Nevertheless, we need to fight gravity by dint of hard labor to build up the pyramids of first boyhood and then manhood that constitute the core structures of our masculine Selves. The ancient Maya seldom destroyed earlier structures from their cities pasts. Like them, we do not want to demolish the pyramids of boyhood, for they were and will always remain generators of power and gateways to energy resources from our primordial past.

But we need to get to work laying courses of stone over those old terraces and stairs. We need to build, brick by brick, toward the goal of mature masculinity, until at least we can stand on the high platform at the top, surveying our realm as “Lord of the Four Quarters.”

There are a number of techniques we can use in this construction project. Analysis of dreams, the re-entering and changing of our dreams, active imagination (in which the ego, among other things, dialogs with the energy patterns within, thereby achieving both differentiation from and access to them), psychotherapy in a variety of forms, meditation on the positive aspects of the archetypes, prayer, magical ritual process with a spiritual elder, various forms of spiritual discipline, and other methods are all important to the difficult process of turning boys into men. 

The four major forms of the mature masculine energies that we have identified are the King, the Warrior, the Magician, and the Lover. They all overlap and, ideally, and rich one another. A good King is always also a Warrior, Magician, and a Lover. And the same holds true for the other three.

The boy energies also overlap and inform each other, as we’ve seen. The Divine Child naturally gives rise to the Oedipal Child. Together they form the nucleus of whatever will be beautiful, energetic, related, warm, caring, and spiritual in the man. The boy’s Ego needs the Precious Child’s perceptiveness to help distinguish itself from these energies. And all three give rise to the Hero, which breaks them free from the dominion of the “feminine” unconscious, and establishes the boy’s identity as a separate individual. The Hero prepares the boy to become a man.

There’s a saying in psychology that we have to take responsibility for what we’re not responsible for. This means that we are not responsible (as no infant is) for what happened to us to stunt us and to fixate us in our early years when our personalities were formed and when we got stuck at immature levels of masculinity. Yet it does us no good to join the chorus of the delinquents in West Side Story as they plead their case against society and leave things at that.
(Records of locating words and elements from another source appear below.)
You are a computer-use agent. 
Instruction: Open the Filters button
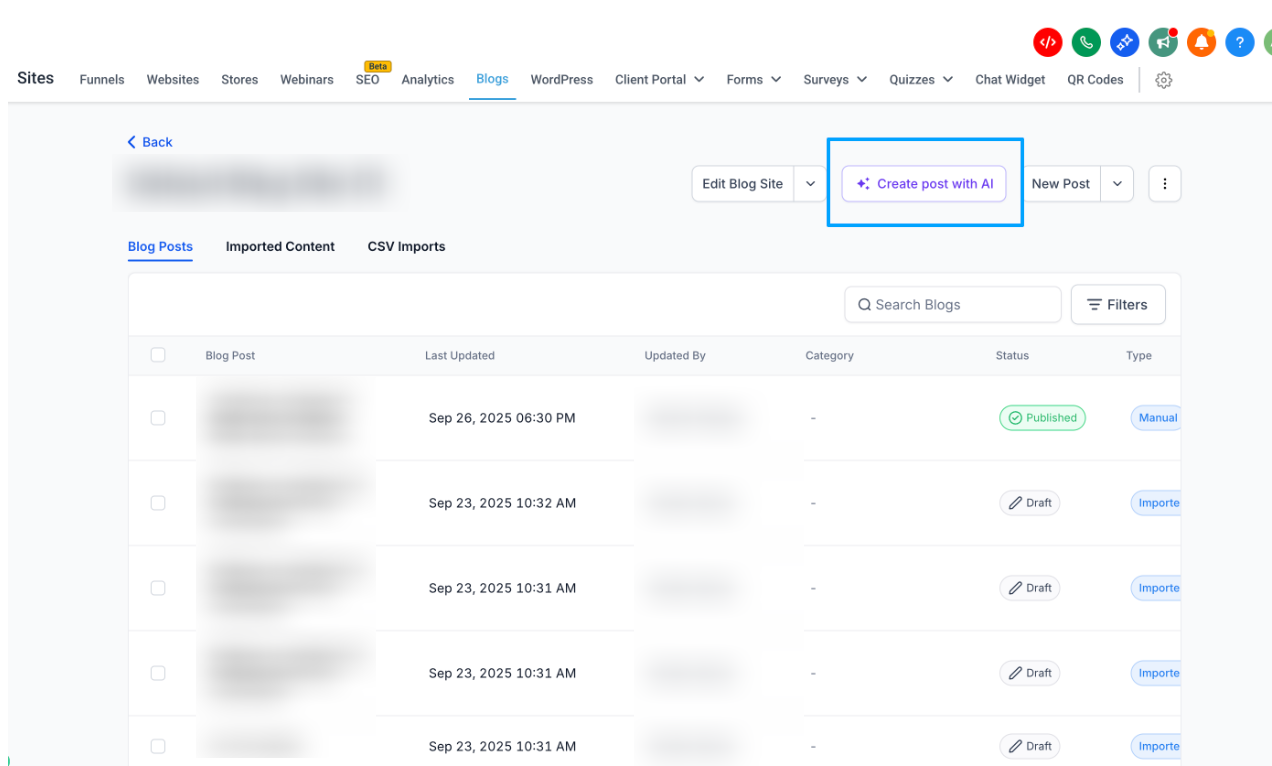pyautogui.click(x=1117, y=305)
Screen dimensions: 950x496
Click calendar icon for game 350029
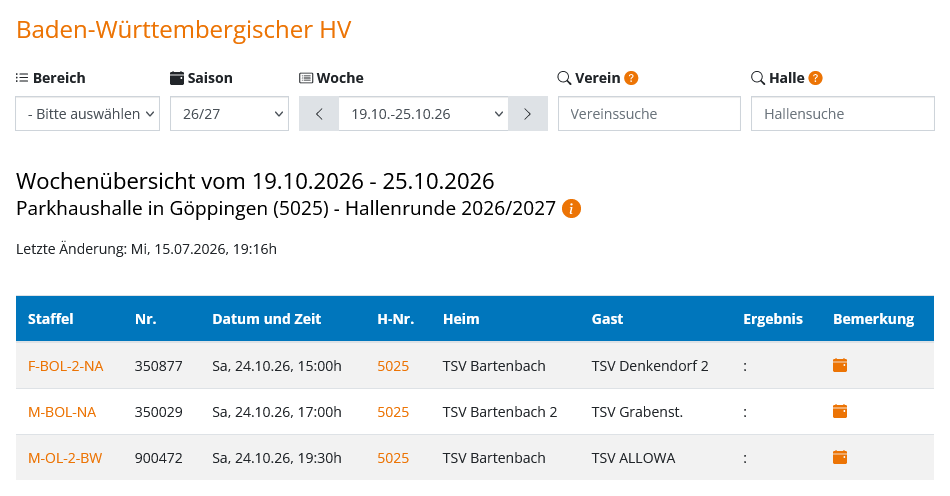pos(840,411)

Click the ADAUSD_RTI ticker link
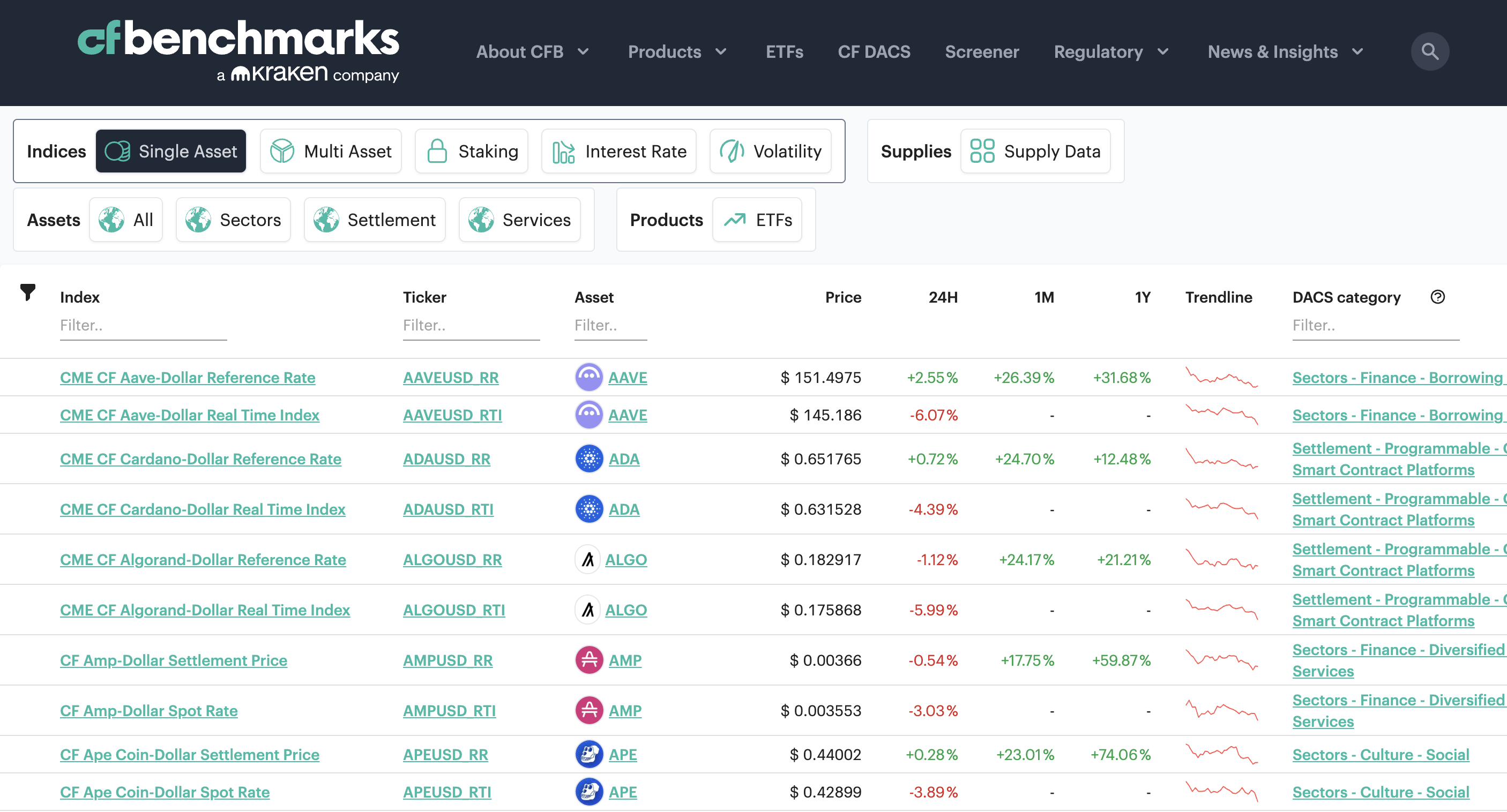coord(447,509)
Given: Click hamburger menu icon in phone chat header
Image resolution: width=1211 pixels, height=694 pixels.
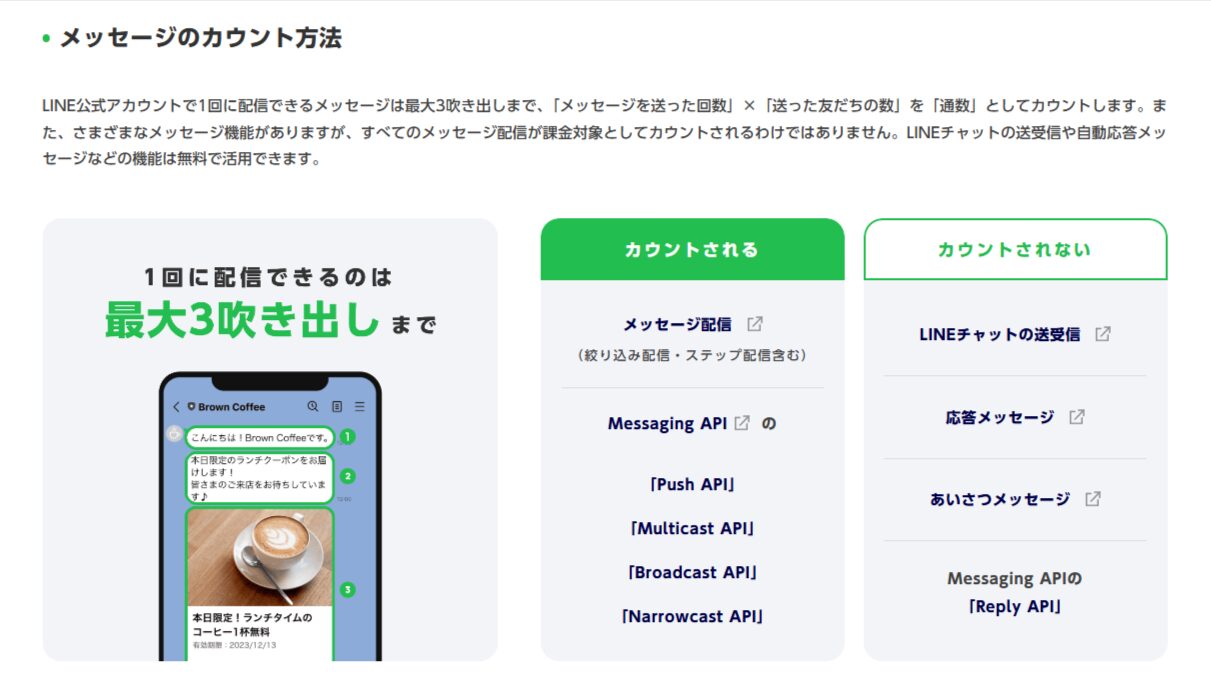Looking at the screenshot, I should [360, 406].
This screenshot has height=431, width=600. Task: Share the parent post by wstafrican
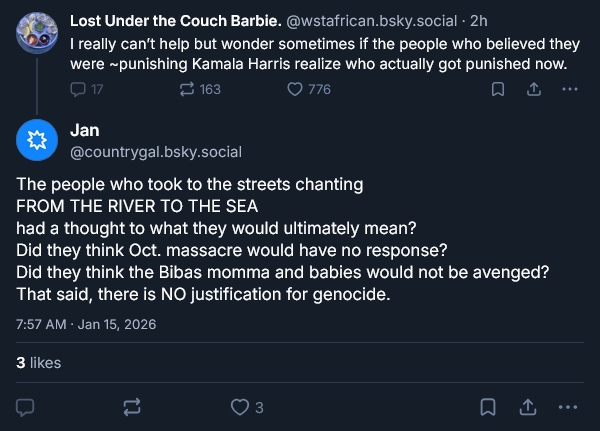tap(534, 89)
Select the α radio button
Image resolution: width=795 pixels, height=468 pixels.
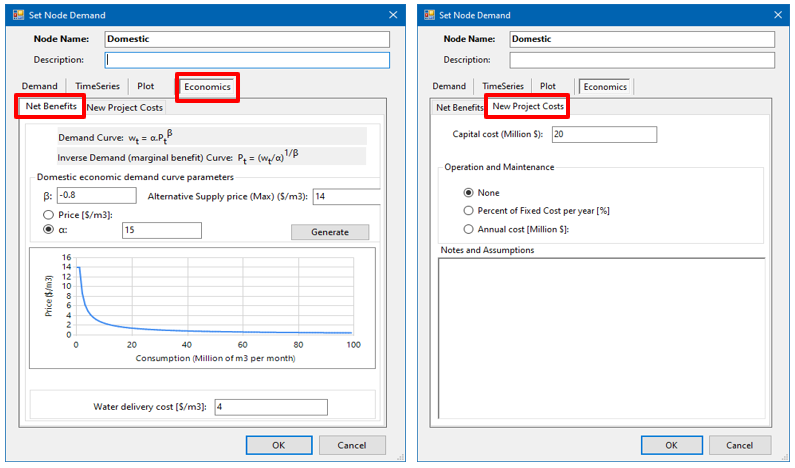[47, 230]
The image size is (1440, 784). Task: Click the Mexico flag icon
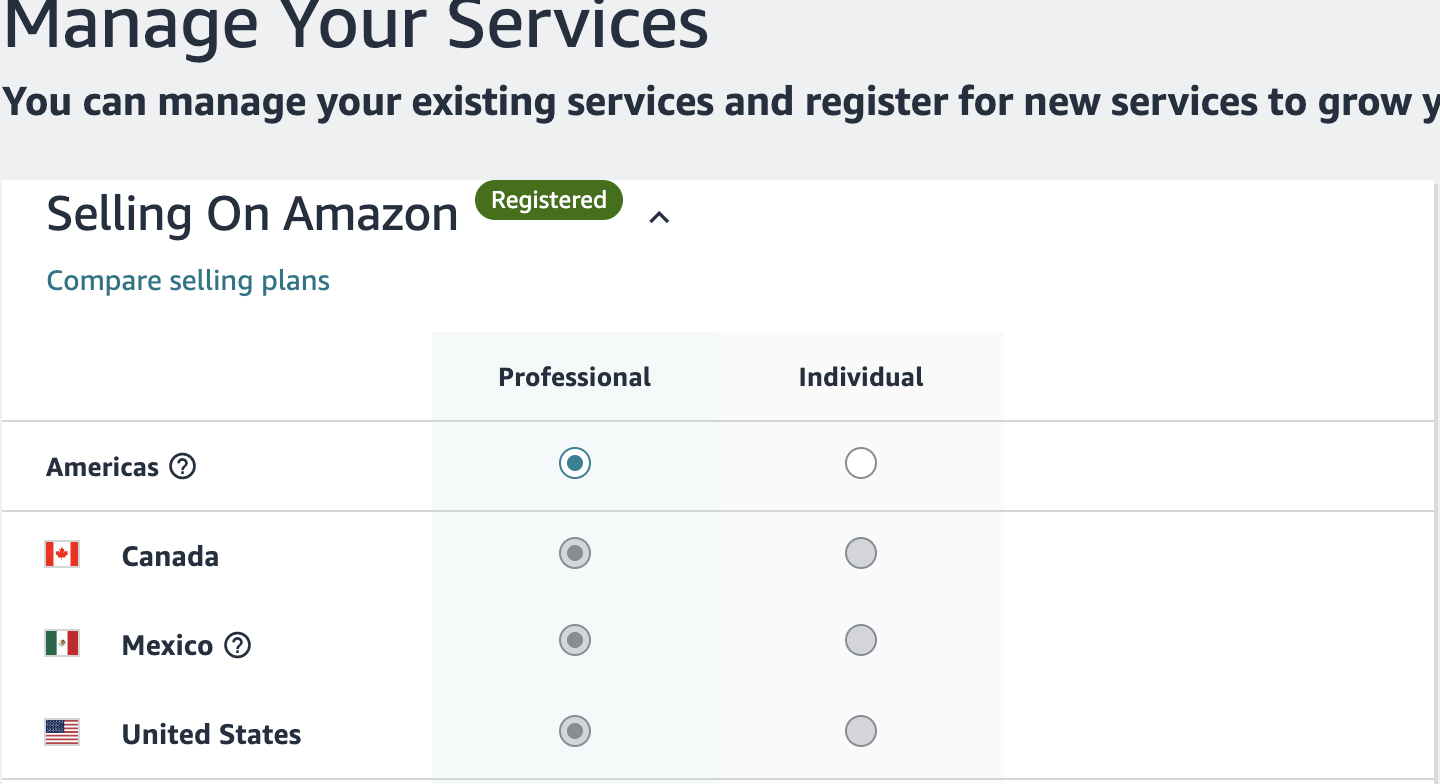pyautogui.click(x=62, y=643)
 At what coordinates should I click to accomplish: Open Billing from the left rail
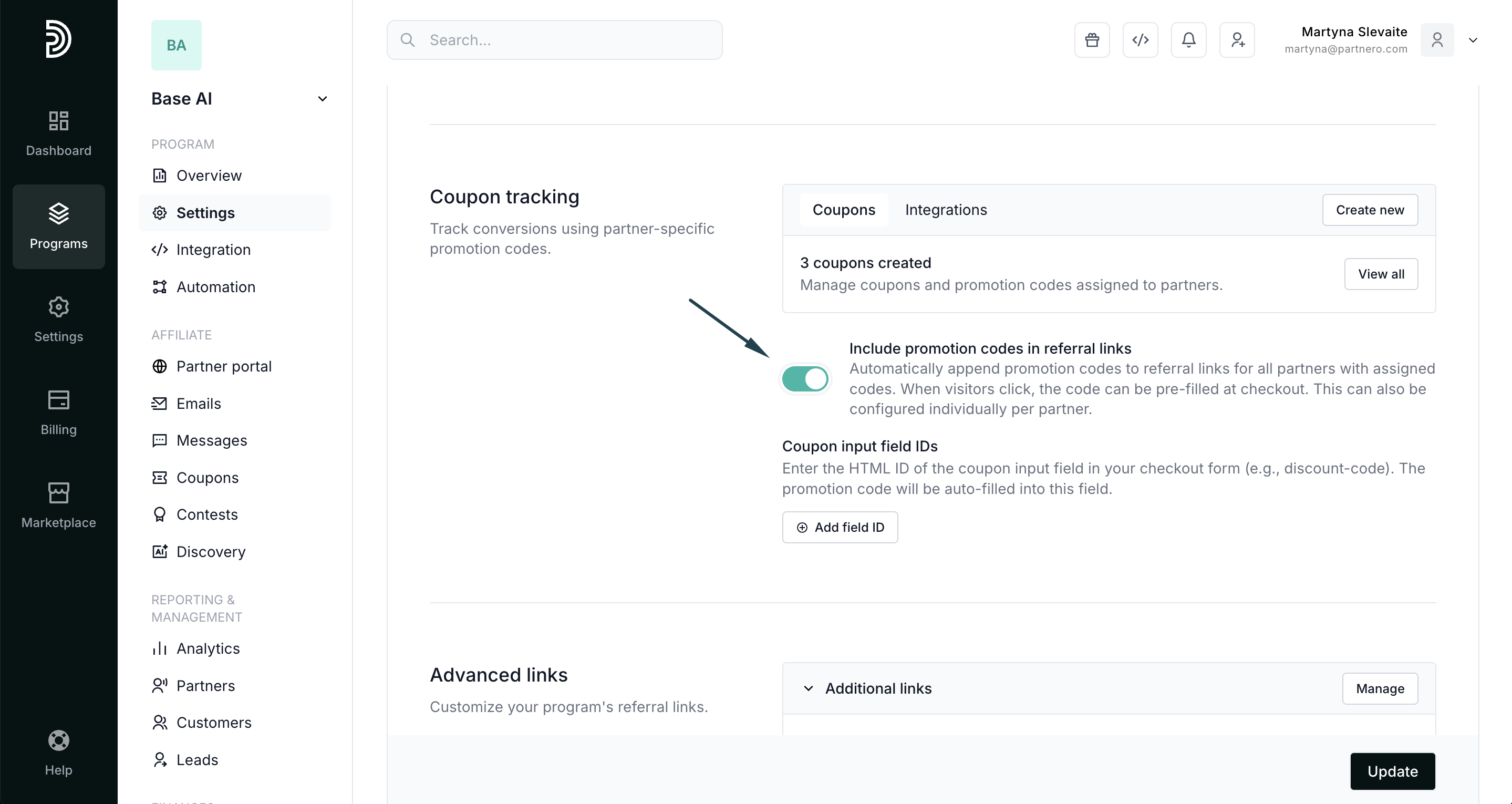coord(59,413)
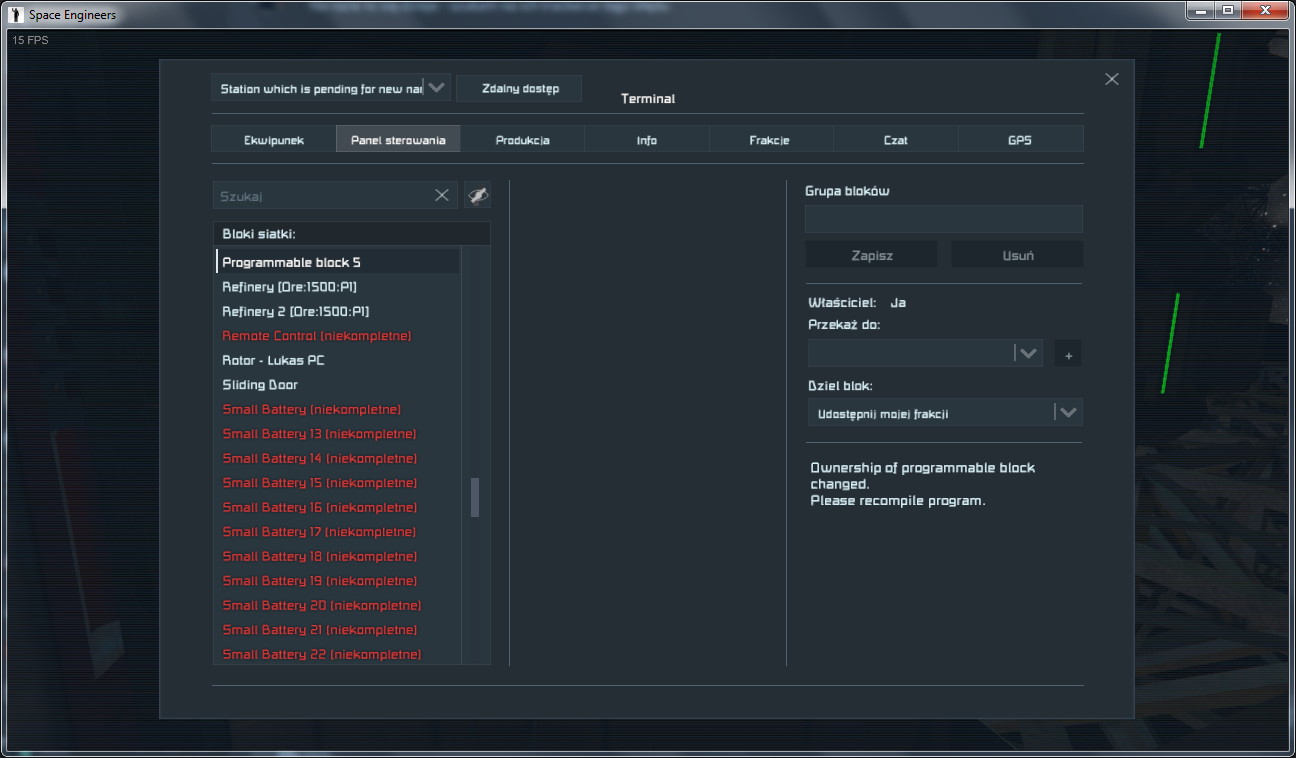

Ours is a psychological age rather than an institutional one. What used to be done for us by institutional structures and through ritual process, we now have to do inside ourselves, for ourselves. Ours is a culture of the individual rather than the collective.

Our western civilization pushes us to strike our on our own, to become, as Jung said, “individuated” from each other. That which used to be more or less unconsciously shared by everyone – like the process of developing a mature masculine identity – we now must connect with consciously and individually. It is to this task that we now turn.

~ Robert Moore and Douglas Gillette, King, Warrior, Magician, Lover: Rediscovering the Archetypes of the Mature Masculine, p. 43-44; 45.